Certain exercises, including lunges, can help realign the pelvis, strengthen associated muscles and correct an exaggerated curve in your spine known as the anterior pelvic tilt. When done correctly, lunges stretch the tightened hip flexor muscle and strengthen the weakened gluteus muscle. The correct position for lunging is with the back straight and the shoulders aligned directly above the hips. With one foot behind the other, pointing straight ahead, the hips are tucked under to reduce the lower back curve. Both knees are bent at the same time, dipping downward without touching the floor. The front knee should remain directly above the ankle, not moving forward.
Video of the Day
Anterior Pelvic Tilt
The anterior pelvic tilt occurs when the pelvis is tilted forward, creating an exaggerated curve in the back. The stomach protrudes forward contributing to an imbalance in the muscles in the pelvis and hip area. Caused most frequently by sitting at a desk for extended periods, the hip flexors and gluteus muscles become misaligned pulling your pelvis forward and causing the anterior pelvic tilt. The result is often lower back pain. Doing lunges is one type of effective back strengthening exercise when done properly.

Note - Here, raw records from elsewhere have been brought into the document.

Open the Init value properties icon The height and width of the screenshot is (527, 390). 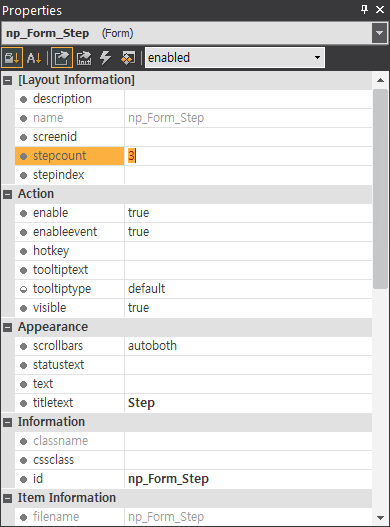pos(84,58)
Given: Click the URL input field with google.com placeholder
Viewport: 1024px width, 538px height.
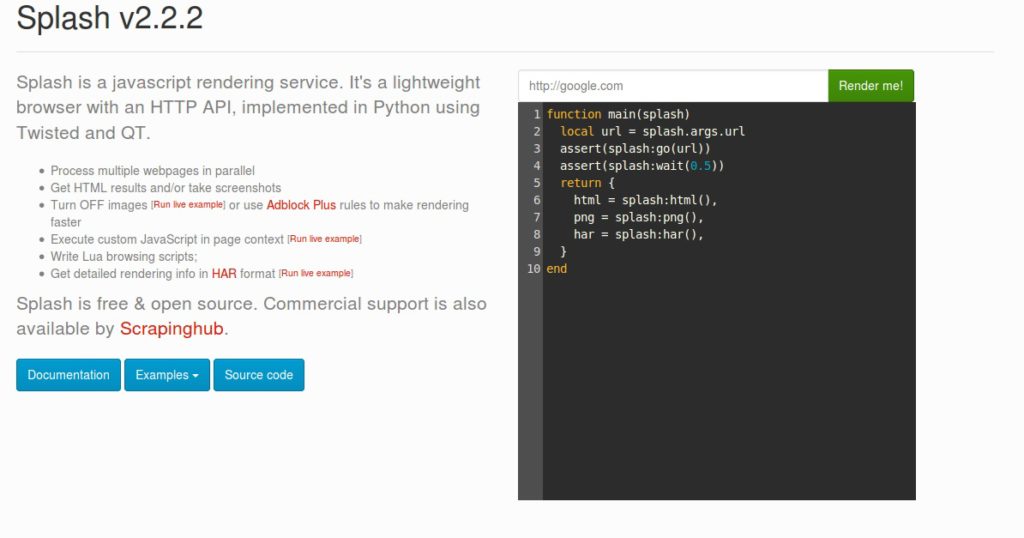Looking at the screenshot, I should coord(672,86).
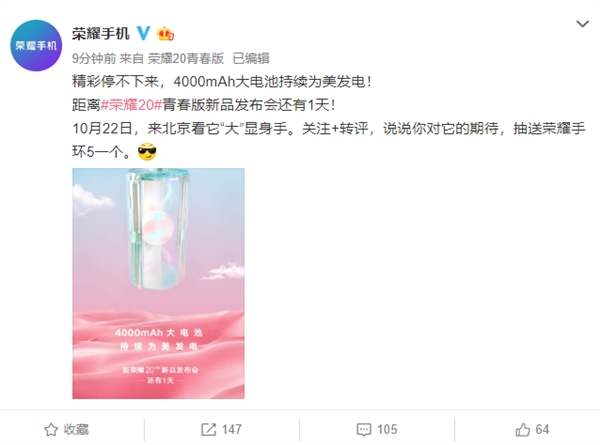Select the star favorite icon

51,430
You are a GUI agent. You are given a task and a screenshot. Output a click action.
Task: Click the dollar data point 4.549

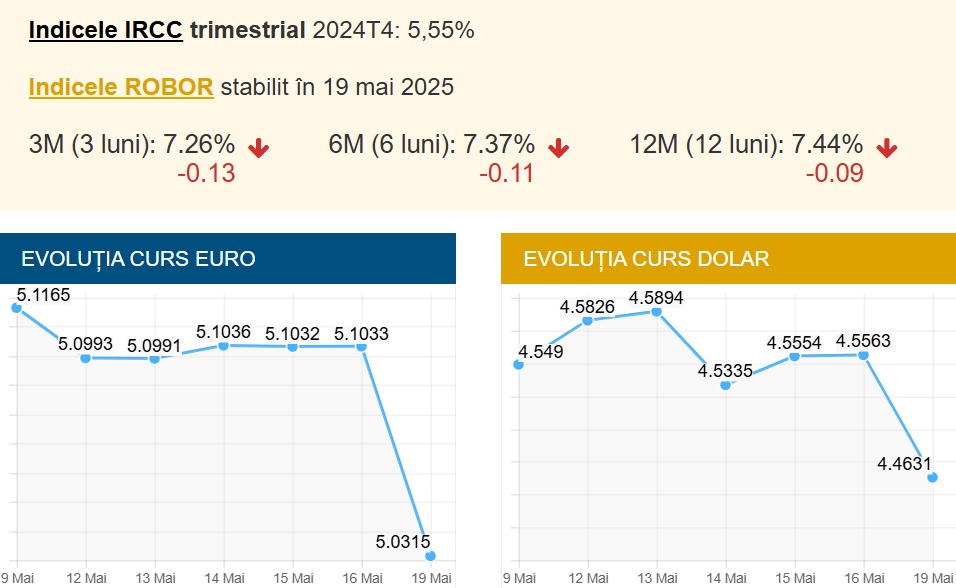(x=518, y=364)
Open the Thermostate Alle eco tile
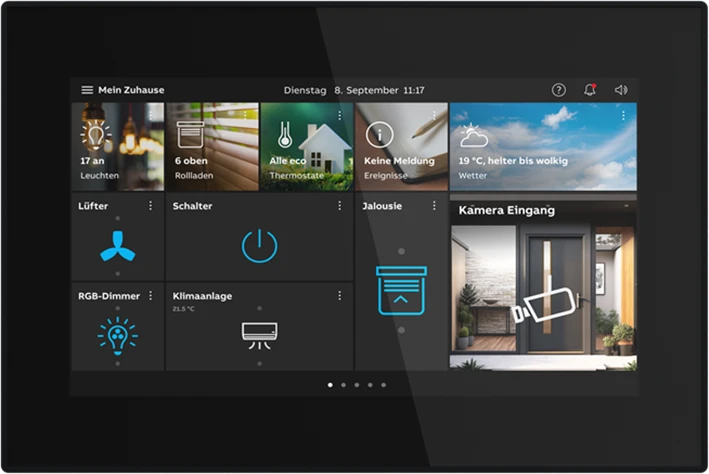 305,147
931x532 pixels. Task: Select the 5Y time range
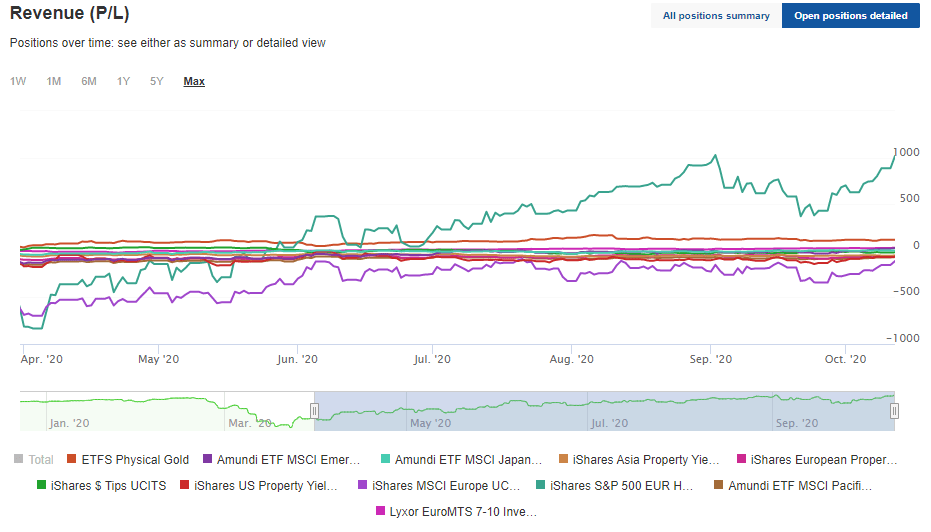(157, 81)
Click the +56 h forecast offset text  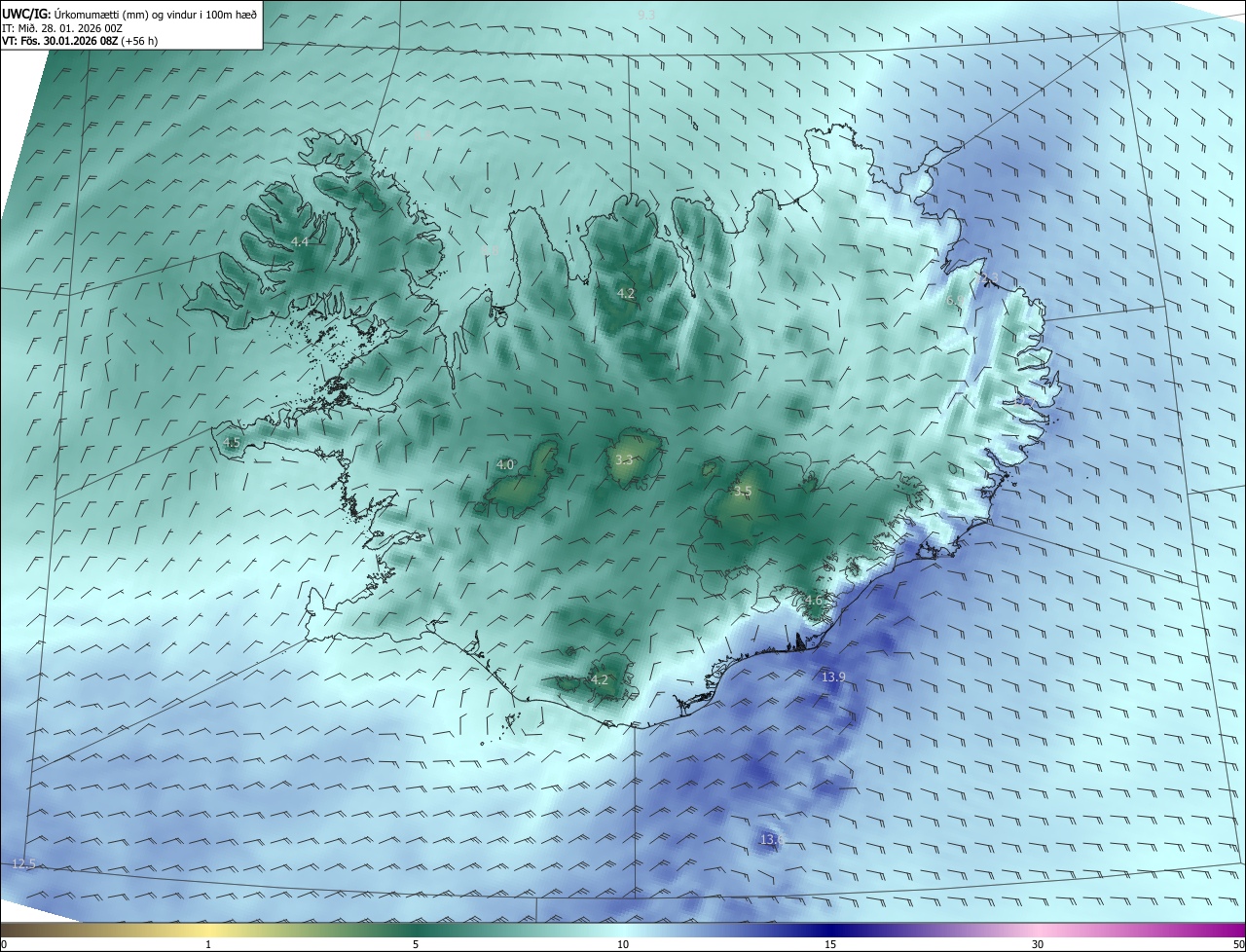tap(140, 41)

Leaning forward during the lunge can prevent you from getting the fullest benefit of the exercise and may cause added back pain in the lumbar region. If you don't tuck the hip under correctly, you may end up arching your back, which will only aggravate the anterior pelvic tilt and cause pain. Additionally, the front knee must be kept from moving forward during the lunge; when that knee moves forward it causes you to arch your back, encouraging pain in the lower back. When the lunge is done correctly, it should strengthen your back and prevent pain.

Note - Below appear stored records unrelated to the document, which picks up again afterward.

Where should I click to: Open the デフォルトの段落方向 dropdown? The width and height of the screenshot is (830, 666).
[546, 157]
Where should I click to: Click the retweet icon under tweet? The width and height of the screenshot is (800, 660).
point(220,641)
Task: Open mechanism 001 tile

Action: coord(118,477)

If doing regular lunges hurts your back regardless of which ones you do, they can be modified to possibly relieve pain. If you continue to experience pain, choose a different version of the modification or try another exercise entirely. Assisted lunges allow you to hold onto a chair or the wall to help you keep your balance, concentrate on holding the right position and avoid hurting your back. Or you can use a smaller range of motion, only bending your knees halfway. This may help avoid arching your back or pushing your leg forward too far, causing pain. Another modification is to raise the front foot into an elevated position on a footstool or other raised platform. This position will help take some of the pressure off your knees and provide you with better control, enabling you to avoid arching your back.